Barchart - Thu Oct 12, 2023

What you need to know…

The S&P 500 Index ($SPX) (SPY) on Thursday closed down -0.62%, the Dow Jones Industrials Index ($DOWI) (DIA) closed down -0.51%, and the Nasdaq 100 Index ($IUXX) (QQQ) closed down -0.37%.

Stocks on Thursday posted moderate losses as T-note yields rose on the stronger-than-expected U.S. Sep CPI report.  Also, weekly U.S. initial unemployment claims were unchanged, stronger than expectations for a slight increase and a hawkish factor for Fed policy.  Thursday’s hawkish reports keep in play the possibility of one more Fed rate hike this year.  Stocks extended their losses Thursday afternoon when T-note yields rose even higher on weak demand for the Treasury’s $20 billion 30-year T-bond auction.

Concern that the conflict between Israel and Hamas will spread in the Middle East is another negative factor for stocks on reports that Israel carried out airstrikes on the main airports in Damascus and Aleppo in Syria.

U.S. Sep CPI rose +3.7% y/y, unchanged from Aug and stronger than expectations of a decline to +3.6% y/y.  Sep CPI ex-food and energy eased to 4.1% y/y from +4.3% y/y in Aug, right on expectations and the smallest increase in 2 years.

U.S. weekly initial unemployment claims were unchanged at 209,000, showing a slightly stronger labor market than expectations of an increase to 210,000.

Comments from Boston Fed President Collins suggest she favors pausing Fed rate hikes when she said, "The rise in long-term yields implies some tightening of financial conditions, and if it persists, it likely reduces the need for further monetary-policy tightening in the near term."

The markets are discounting a 12% chance that the FOMC will raise the funds rate by +25 bp at the next FOMC meeting that ends on November 1, and a 38% chance for that +25 bp rate hike at the following meeting that ends on December 13.  The markets are then expecting the FOMC to begin cutting rates in the second half of 2024 in response to an expected slowdown in the U.S. economy.

U.S. and European bond yields Thursday moved higher.  The 10-year T-note recovered from a 1-1/2 week low of 4.515% and finished up +14.5 bp at 4.703%.  The 10-year German bund yield rebounded from a 2-1/2 week low of 2.685% and finished up +6.8 bp at 2.786%.  The 10-year UK gilt yield recovered from a 2-week low of 4.284% and finished up +9.4 bp at 4.423%. 

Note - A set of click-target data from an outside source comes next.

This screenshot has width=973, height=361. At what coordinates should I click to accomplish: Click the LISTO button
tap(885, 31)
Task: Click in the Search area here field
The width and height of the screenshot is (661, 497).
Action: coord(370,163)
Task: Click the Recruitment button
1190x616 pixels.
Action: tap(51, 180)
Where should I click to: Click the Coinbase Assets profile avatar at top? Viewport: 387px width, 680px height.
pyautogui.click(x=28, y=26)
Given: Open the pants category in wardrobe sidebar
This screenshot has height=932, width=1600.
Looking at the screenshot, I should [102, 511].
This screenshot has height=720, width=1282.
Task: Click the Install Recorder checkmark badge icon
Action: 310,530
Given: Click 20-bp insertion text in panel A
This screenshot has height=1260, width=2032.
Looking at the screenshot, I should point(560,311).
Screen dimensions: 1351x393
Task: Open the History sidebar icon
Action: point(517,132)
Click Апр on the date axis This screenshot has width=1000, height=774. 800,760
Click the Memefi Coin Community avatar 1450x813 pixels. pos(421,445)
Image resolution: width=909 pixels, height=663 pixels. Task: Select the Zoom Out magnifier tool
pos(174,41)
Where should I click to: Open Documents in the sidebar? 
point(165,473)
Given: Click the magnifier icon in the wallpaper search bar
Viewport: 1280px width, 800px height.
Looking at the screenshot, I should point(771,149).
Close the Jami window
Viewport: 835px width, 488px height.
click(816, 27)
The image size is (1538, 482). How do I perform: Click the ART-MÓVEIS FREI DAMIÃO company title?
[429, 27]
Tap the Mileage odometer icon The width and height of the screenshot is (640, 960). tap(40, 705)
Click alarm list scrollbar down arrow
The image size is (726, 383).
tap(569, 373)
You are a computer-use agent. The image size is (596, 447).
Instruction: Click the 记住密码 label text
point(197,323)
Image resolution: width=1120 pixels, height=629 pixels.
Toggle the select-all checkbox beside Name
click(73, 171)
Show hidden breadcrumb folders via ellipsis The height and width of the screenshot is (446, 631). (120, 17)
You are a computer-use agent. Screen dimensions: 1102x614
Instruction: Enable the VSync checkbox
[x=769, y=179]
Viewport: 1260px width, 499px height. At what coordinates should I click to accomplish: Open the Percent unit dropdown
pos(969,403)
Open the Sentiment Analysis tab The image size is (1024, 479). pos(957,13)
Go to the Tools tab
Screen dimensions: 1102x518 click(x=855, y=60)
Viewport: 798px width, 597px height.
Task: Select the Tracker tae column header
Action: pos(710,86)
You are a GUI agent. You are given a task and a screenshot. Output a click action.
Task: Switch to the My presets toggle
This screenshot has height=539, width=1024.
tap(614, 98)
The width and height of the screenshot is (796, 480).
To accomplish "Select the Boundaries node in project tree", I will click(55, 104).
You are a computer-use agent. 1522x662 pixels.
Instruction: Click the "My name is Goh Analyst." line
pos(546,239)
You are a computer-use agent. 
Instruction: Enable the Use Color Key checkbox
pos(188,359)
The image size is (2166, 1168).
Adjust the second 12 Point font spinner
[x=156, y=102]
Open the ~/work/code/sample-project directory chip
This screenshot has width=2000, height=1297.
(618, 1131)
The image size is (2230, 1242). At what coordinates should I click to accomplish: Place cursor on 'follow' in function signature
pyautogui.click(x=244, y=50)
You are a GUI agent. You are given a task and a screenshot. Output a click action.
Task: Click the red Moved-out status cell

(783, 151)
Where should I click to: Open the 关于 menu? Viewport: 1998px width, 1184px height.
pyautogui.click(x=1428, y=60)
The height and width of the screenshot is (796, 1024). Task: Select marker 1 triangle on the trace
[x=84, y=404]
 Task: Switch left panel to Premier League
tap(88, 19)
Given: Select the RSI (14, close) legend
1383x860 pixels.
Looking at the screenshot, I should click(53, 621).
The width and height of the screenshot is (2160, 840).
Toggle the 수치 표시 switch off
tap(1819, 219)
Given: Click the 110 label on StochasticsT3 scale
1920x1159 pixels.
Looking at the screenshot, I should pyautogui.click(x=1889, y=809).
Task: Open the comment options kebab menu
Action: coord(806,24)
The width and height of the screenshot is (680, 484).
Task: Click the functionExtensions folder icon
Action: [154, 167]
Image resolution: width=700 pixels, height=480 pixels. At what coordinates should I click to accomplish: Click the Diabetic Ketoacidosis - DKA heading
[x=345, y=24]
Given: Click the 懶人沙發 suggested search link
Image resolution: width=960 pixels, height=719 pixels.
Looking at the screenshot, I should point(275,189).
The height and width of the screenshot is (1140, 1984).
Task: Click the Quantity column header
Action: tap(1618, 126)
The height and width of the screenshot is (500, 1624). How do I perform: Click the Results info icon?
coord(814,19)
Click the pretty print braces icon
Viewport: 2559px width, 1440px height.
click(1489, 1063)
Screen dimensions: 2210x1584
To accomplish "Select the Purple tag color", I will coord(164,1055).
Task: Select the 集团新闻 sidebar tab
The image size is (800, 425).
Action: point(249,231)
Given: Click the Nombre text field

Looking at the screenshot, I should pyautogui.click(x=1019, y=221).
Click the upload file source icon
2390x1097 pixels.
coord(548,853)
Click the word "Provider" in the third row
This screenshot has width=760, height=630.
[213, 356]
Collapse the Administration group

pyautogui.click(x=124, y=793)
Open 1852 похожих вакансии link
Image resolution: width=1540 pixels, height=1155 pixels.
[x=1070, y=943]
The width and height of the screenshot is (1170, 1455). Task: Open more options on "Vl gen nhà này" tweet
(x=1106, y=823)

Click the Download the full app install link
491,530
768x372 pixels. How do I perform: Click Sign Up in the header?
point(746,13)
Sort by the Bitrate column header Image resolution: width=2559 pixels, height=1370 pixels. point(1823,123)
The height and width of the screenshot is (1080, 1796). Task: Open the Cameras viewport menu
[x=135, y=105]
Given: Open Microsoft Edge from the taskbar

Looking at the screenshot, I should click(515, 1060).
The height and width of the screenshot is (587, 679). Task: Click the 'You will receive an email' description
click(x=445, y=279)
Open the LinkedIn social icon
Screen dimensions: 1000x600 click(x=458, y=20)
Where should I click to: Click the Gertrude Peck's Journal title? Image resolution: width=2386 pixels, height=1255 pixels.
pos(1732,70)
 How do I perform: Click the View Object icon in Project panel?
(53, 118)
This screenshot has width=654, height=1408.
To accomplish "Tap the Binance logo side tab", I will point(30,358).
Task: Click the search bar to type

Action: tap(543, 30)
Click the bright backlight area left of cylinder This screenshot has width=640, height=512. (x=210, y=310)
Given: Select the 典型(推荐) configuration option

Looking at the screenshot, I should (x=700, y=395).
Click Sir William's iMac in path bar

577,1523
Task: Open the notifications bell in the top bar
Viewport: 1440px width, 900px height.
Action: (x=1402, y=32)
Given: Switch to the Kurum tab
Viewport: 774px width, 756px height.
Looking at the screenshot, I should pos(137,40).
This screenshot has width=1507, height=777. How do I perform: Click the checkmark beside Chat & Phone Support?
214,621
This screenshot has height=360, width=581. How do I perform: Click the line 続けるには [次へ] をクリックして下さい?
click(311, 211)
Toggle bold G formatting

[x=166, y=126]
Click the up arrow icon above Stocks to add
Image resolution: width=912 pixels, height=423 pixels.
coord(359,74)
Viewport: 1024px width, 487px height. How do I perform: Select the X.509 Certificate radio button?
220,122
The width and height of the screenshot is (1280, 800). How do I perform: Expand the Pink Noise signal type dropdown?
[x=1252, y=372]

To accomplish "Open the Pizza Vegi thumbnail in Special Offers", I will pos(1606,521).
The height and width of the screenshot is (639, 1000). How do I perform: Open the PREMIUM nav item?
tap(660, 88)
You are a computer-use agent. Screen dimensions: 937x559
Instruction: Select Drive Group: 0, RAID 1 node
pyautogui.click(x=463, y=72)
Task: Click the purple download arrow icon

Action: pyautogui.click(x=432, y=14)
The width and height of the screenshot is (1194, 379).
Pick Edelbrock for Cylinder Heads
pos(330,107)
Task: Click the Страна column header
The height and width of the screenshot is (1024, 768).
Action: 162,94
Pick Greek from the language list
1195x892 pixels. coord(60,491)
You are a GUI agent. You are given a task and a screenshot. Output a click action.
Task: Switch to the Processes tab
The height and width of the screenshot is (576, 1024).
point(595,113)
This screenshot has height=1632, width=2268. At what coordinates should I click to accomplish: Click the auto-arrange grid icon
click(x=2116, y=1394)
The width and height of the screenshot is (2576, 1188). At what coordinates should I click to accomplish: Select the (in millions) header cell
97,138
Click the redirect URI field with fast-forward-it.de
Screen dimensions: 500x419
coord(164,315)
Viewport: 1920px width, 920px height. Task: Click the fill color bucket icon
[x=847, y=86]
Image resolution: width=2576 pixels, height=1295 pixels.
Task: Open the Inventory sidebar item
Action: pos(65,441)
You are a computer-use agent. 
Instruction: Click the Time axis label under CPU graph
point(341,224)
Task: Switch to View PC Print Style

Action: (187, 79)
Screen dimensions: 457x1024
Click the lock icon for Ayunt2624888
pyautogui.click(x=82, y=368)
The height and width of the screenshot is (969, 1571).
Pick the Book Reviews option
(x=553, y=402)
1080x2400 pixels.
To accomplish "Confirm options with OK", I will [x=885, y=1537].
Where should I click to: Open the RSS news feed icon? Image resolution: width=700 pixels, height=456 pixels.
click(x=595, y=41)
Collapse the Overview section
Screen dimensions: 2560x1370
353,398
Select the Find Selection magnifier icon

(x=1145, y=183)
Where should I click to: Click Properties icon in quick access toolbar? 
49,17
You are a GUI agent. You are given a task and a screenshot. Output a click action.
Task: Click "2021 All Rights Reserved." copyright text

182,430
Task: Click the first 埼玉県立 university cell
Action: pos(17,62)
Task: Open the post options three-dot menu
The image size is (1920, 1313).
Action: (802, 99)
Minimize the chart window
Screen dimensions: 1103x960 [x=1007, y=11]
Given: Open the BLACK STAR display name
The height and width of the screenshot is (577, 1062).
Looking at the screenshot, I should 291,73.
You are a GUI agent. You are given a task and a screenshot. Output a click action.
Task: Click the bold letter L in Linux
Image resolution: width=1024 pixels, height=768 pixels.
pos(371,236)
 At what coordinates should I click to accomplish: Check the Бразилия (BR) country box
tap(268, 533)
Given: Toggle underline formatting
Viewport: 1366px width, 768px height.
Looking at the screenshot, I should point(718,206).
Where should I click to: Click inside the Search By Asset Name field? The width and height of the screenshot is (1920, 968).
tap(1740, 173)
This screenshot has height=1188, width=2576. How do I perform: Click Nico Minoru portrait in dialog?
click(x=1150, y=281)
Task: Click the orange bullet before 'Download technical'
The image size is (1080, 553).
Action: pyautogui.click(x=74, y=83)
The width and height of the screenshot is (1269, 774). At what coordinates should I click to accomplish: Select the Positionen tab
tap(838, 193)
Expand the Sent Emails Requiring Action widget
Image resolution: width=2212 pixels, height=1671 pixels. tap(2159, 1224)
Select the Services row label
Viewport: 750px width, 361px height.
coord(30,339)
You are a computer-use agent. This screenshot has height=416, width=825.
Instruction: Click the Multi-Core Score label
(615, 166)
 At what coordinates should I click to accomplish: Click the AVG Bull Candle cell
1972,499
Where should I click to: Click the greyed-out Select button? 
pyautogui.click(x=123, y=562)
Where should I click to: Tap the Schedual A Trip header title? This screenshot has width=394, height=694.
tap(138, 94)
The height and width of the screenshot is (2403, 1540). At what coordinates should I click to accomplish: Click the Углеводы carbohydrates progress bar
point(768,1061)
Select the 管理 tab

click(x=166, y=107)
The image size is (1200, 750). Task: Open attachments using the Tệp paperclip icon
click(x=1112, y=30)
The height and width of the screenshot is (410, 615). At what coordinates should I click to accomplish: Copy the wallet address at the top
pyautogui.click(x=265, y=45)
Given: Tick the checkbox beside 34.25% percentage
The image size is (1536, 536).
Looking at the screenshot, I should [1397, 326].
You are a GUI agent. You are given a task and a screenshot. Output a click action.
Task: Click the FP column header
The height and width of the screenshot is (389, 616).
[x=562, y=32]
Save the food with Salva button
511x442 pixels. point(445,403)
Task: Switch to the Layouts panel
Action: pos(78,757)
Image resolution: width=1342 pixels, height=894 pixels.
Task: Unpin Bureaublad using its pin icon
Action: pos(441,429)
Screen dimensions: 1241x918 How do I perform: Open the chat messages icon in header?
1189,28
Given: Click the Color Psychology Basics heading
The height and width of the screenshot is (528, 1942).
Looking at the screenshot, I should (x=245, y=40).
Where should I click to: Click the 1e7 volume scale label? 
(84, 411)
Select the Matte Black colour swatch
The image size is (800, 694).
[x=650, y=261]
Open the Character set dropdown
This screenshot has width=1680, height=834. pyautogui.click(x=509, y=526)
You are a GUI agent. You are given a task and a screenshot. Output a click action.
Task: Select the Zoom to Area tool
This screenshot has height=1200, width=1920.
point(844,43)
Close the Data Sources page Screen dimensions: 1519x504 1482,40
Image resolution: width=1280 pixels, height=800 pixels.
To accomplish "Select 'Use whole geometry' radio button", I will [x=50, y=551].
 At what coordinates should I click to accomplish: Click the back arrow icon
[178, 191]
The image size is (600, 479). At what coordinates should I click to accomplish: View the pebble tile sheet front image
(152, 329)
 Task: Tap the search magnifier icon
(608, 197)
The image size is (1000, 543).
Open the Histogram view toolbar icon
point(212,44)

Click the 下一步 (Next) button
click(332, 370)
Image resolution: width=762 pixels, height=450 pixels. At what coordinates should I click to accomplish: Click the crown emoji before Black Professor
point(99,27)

The account of the Sep 13-14 ECB meeting showed the decision to raise interest rates by 25 bp was a "close call," as policymakers assessed that the risks of tightening too much and the risks of tightening too little had become "more balanced."  The minutes suggest the ECB may pause its rate hike campaign. 

ECB Governing Council member Centeno said, "With the current level of interest rates, we will be making a substantial contribution to the 2% inflation objective.  We will get there by continuing this monetary policy stance, holding on for a while until we are totally sure that inflation is coming down."

ECB Governing Council member Wunsch said, "If we keep seeing inflation numbers aligned with the forecast, then we don't have to hike interest rates anymore."

Overseas stock markets Thursday settled mixed.  The Euro Stoxx 50 closed down -0.06%.  China’s Shanghai Composite Index closed up +0.94%. Japan’s Nikkei 225 today closed up +1.75 %.

Today’s stock movers…

Hormel Foods (HRL) closed down more than -9% to lead losers in the S&P 500 on disappointment in its investors’ day conference. 

Homebuilding stocks retreated after the average 30-year fixed mortgage rate rose to a 23-year high of 7.67%, which weighs on housing demand.  As a result, DR Horton (DHI), Lennar (LEN), and Toll Brothers (TOL) closed down more than -5%. Also, PulteGroup (PHM) closed down more than -4%. 

Keurig Dr Pepper (KDP) closed down more than -4% after Bernstein cut its price target on the stock to $37 from $40.

Boeing (BA) closed down more than -2% to lead losers in the Dow Jones Industrials after Ryanair Holdings Plc said Boeing’s delays of its 737 Max aircraft have worsened, and it expects only 40 deliveries of the jet by Jun 2024 versus the previous estimate of 57. 

Atlassian (TEAM) closed down more than -4% after it agreed to acquire vide-messaging startup Loom for $975 million. 

Commercial Metals (CMC) closed down more than -9% after reporting Q4 net sales of $1.90 billion, below the consensus of $2.12 billion. 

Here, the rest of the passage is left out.